Table 1 Performance evaluation using Mean Repeatability Scores at different varying overlap error threshold for different variations in image

5 Conclusions

This article proposes the use of color and spatial information for detecting interest points in the image. It can be seen in Fig. 4 that color based interest point detectors yield better keypoints on the image. The proposed method generates attention maps based on color affinity. These vectors are generated by transforming testing data into the derivative space and finding vectors in the direction of maximum variation. The testing data is obtained by category-specific color information, skin color pixels in this case, followed by a transformation that generates vector weights for the color category. Further, these vectors are used to compute color saliency maps for the test images, which are then used to locate interest points.

Experiments are conducted on a derived MSRA dataset consisting of 1088 images. Evaluation for the robustness of interest points was carried out using the repeatability metric tested for a variety of variations, including three noise variations, blur, and JPEG compression. From the experimental results, it can be derived that the detector shows invariance to Gaussian noise, blur and image quality variations. However, the detector is confused by the high-frequency components introduced due to salt & pepper noise. The results further reveal that the top-down approach yields much informative and precise number of keypoints on the image. For applications, which include motion blur and transmission losses, the proposed color feature detector is recommended. The analysis leads to define a process to generate an affinity model towards a hue; skin color is taken up in this article. It was further used to locate interest points on the image to generate relevant information. Qualitative results show the effectiveness of using a learning-centric model for locating interest points. The technique was evaluated using different training and testing data to simulate real-time scenario where unknown images will be fed into the detector.

The evaluation show that the proposed technique shows a comparable invariance to noise variations in comparison to other state-of-the-art color-based interest point detectors. The technique is one of its kind using a top down approach to train a model for locating interest points in the image. The article also presented the behavior of the proposed technique to a varied amount of overlap error for computing repeatability scores.

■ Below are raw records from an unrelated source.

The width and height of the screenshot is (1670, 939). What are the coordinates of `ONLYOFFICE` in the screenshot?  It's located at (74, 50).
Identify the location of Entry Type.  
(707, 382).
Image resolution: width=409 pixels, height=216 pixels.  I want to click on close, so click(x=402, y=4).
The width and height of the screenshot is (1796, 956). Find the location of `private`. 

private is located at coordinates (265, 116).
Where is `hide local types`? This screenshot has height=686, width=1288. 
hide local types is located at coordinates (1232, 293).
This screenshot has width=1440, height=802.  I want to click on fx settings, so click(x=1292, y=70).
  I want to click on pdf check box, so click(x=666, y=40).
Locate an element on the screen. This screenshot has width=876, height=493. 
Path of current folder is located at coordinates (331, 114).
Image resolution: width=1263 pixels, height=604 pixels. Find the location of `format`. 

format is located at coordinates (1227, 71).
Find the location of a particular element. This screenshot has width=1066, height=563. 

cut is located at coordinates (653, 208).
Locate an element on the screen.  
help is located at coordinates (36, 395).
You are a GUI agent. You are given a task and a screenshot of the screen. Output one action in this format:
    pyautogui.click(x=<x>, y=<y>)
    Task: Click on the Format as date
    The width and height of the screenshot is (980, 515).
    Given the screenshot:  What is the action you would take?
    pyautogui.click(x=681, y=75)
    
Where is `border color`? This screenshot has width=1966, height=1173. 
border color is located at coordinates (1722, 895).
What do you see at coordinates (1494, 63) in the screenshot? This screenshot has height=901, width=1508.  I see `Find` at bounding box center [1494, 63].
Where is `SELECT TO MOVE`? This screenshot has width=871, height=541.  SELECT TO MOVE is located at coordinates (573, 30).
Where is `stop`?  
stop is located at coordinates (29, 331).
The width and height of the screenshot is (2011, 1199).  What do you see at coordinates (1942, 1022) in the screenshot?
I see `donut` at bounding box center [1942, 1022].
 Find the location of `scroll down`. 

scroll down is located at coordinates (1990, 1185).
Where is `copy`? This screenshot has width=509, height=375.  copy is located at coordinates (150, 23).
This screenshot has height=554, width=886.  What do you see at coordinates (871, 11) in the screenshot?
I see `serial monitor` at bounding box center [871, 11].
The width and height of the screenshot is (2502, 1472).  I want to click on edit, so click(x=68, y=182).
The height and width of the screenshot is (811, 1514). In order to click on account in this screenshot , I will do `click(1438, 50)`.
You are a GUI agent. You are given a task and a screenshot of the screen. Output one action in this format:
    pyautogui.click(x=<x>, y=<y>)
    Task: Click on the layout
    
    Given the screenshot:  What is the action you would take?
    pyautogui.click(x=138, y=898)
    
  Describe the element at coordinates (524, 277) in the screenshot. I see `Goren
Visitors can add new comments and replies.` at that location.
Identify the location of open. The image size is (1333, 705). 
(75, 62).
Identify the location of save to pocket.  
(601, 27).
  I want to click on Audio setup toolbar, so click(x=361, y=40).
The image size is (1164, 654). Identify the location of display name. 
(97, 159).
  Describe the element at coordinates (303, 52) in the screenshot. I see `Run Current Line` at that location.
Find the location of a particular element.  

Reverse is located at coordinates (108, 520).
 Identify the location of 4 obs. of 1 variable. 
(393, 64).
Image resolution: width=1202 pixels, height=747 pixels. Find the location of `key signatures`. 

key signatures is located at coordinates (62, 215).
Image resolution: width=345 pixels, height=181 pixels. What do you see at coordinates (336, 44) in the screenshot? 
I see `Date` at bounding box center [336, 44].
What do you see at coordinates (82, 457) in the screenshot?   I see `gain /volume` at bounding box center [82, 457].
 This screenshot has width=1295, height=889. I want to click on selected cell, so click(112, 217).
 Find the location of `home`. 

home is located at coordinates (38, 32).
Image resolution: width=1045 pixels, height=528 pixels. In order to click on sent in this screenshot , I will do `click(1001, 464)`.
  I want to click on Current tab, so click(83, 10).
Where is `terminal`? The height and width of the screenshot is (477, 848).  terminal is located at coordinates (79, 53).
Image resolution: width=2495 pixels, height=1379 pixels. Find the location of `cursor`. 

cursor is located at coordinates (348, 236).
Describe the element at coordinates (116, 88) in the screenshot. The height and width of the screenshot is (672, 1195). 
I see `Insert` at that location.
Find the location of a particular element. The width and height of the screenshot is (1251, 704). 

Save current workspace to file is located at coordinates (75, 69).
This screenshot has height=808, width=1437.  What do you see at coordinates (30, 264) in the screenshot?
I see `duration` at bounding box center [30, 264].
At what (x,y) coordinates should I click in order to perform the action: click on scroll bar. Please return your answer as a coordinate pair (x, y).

As a future research direction, the existing methodology can be extended to videos where temporal may be used to generate visual features for reducing clutter in challenging environments. That way, different objects present within different temporal frames can be matched for tracking purposes. It would also be interesting to integrate the system into a robot for visual odometry where different feature points can be tracked for their relative locations due to motion. The proposed feature detector can also be used for hyperspectral images where it is challenging to visualize different spectrums of known categories.